Dans la capitale congolaise, le nouvel envoyé spécial de l’Onu avait déjà rencontré vendredi dernier le président congolais Joseph Kabila, et s’est entretenu aussi avec les ambassadeurs des pays membres du Conseil de sécurité de l’Onu. « Le président Kabila n’a pas posé ce que j’appellerai des conditions à une possible rencontre ou des négociations avec Nkunda », a affirmé M. Obasanjo qui entend dire à Nkunda que la communauté internationale attend de lui un cessez-le-feu durable. Sa visite en RDC coïncide avec celle du commissaire de l’Union africaine à la paix et la sécurité, Ramtane Lamamra. Ce dernier a insisté sur l’idée de renforcement de la Monuc (Mission de l’Onu en RDC). « L’UA contribue aux efforts diplomatiques qui sont déployés pour la relance de la mise en œuvre des résolutions de Nairobi et des engagements de Goma », a-t-il ajouté, en référence aux accords de novembre 2007 signés à Nairobi entre la RDC et le Rwanda, ainsi que l’accord de janvier 2008 entre belligérants congolais. « Tous ces accords doivent être redynamisés dans un esprit d’entente, d’apaisement pour des solutions durables », a souligné le commissaire de l’UA.

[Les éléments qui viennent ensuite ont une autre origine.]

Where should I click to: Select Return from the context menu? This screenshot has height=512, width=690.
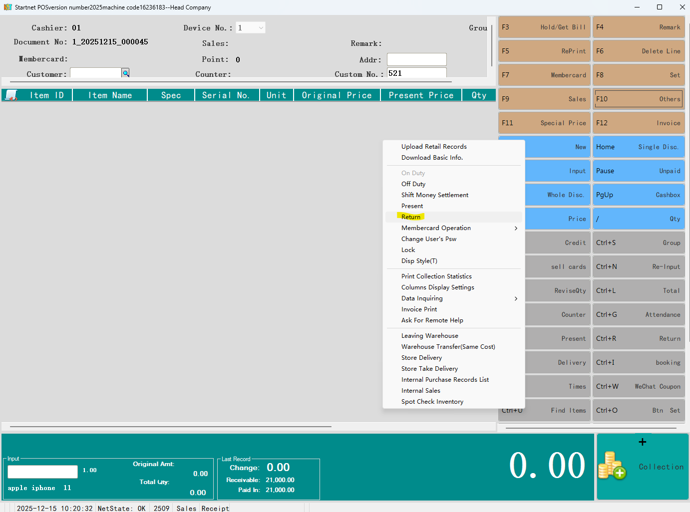(x=411, y=217)
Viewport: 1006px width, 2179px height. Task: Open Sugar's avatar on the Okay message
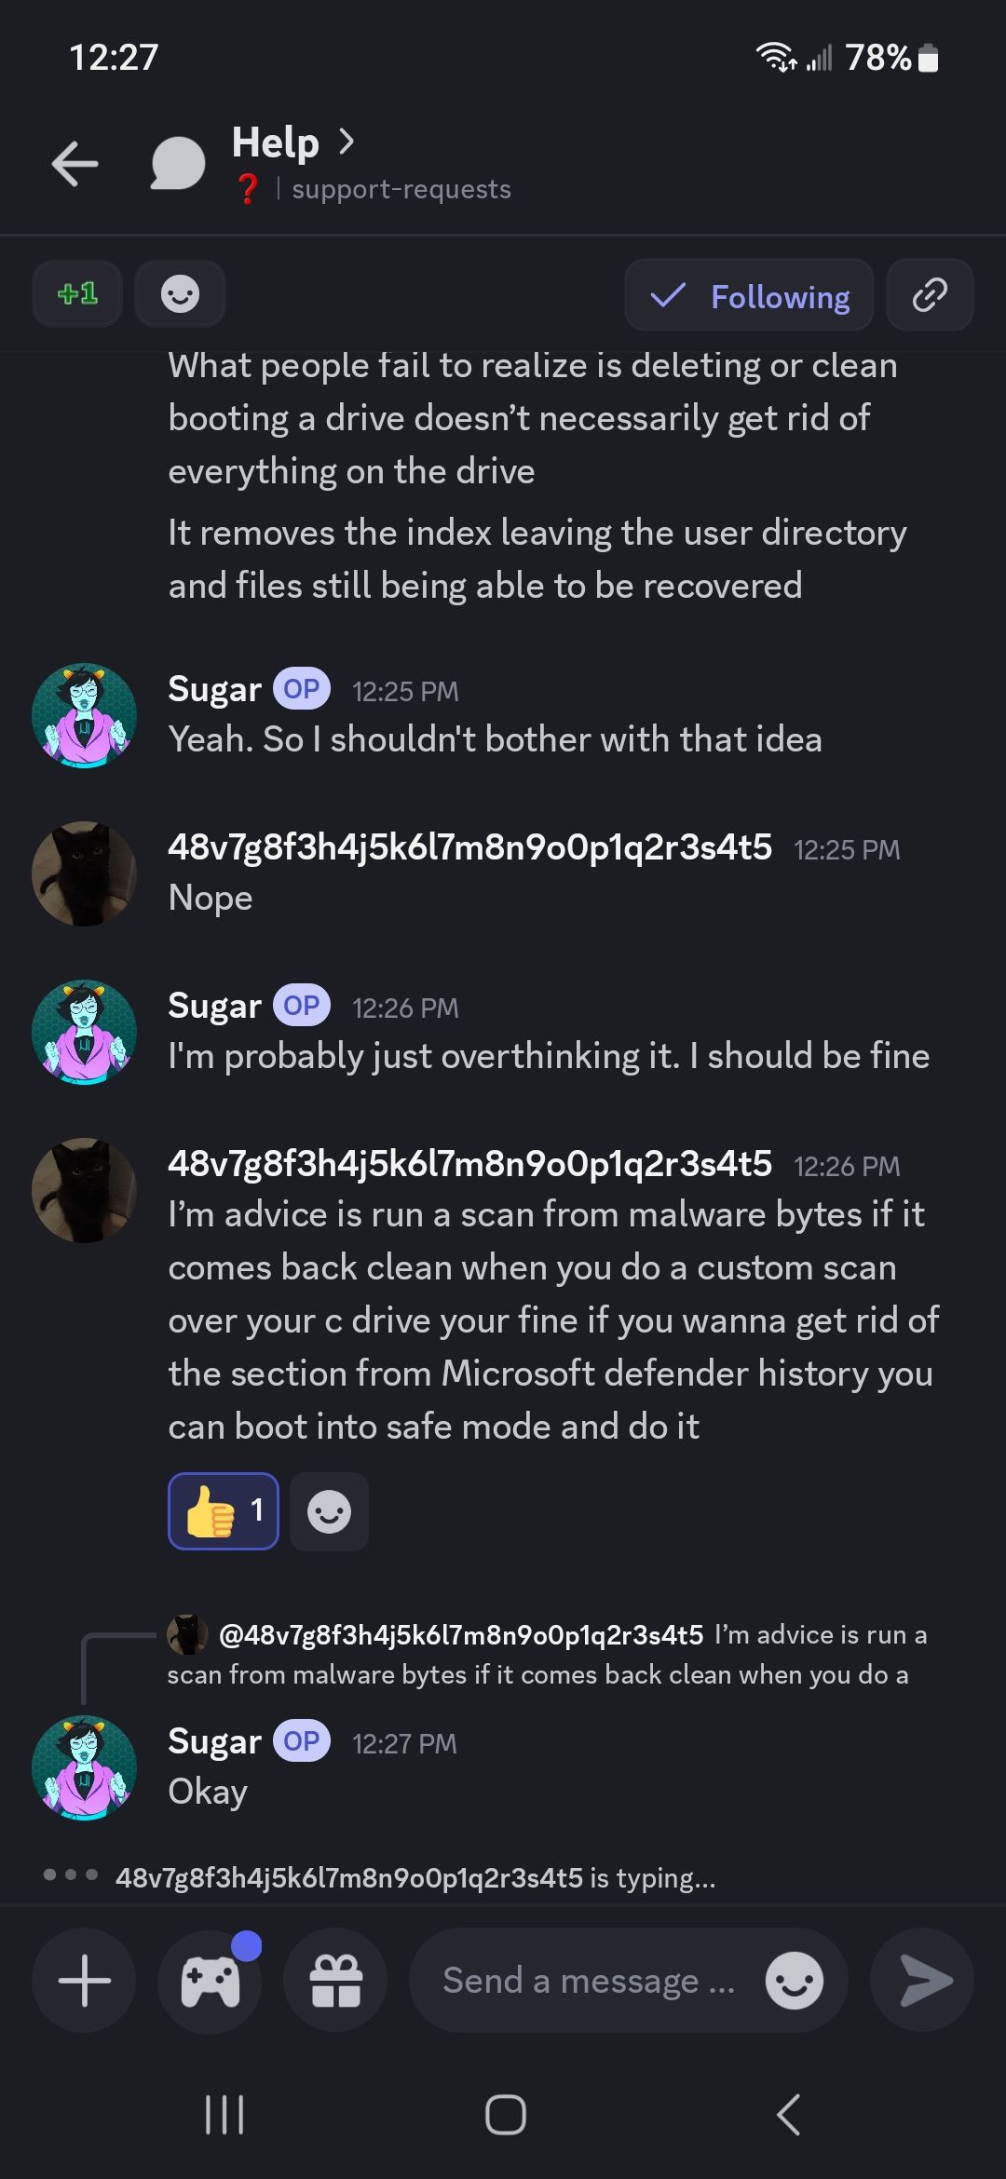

Mais cette série de rencontres n’a pas empêché la poursuite des combats. Selon le porte-parole militaire de la Monuc, le lieutenant-colonel Jean-Paul Dietrich, les combats se sont situés à la ville Kanyabayonga, tenue par les forces gouvernementales et porte d’accès vers toute la partie nord de la province du Nord-Kivu. De son côté, le porte-parole du CNDP, Bertrand Bisimwa, a fait état d’une attaque de l’armée régulière sur les positions rebelles dans cette région. « Les FARDC (Forces Armées de RDC, armée congolaise) nous ont attaqués. Nous avons répliqué et nous avons pris la décision de les repousser le plus loin possible », a-t-il ajouté, refusant de préciser si Kanyabayonga pourrait être visée. Depuis deux semaines, les rebelles sont arrivés aux portes de Goma, aucun des deux camps n’a lancé une offensive majeure contre la partie adverse, même si plusieurs affrontements localisés ont eu lieu.

Toutefois, la situation reste très tendue dans toute cette région de Kanyabayonga, après une progression rebelle en début de semaine. En effet, les combats à grande échelle ont repris fin août dans l’est de la RDC entre les rebelles et l’armée congolaise, en violation d’un cessez-le-feu conclu en janvier. Laurent Nkunda menace depuis de renverser le gouvernement de Kinshasa et exige désormais des négociations en tête à tête avec le président Kabila. Les violences ont provoqué la fuite d’environ 250 000 personnes. En visite à Kigali, le chef de diplomatie congolaise, Alexis Tambwe Mwamba, a affirmé pour sa part que son gouvernement approuve la participation « d’officiers de renseignements » rwandais à des opérations contre les rebelles hutus rwandais basés dans l’est de la RDC. Exigée de longue date par le président rwandais Paul Kagame, la neutralisation de ces éléments FDLR (Forces Démocratiques de Libération du Rwanda) présents dans l’est du Congo est une des principales revendications de Nkunda, qui se pose en défenseur de la communauté tutsi congolaise. La RDC et le Rwanda avaient signé en novembre 2007 à Nairobi un accord en ce sens, qui est depuis resté lettre morte. A Luanda, le porte-parole du ministère angolais des Affaires étrangères a assuré que son gouvernement, traditionnel allié de Kinshasa, « ne va pas intervenir (en RDC) simplement pour entrer à nouveau en guerre, et voulait contribuer à la stabilité de la région et non à sa confusion ».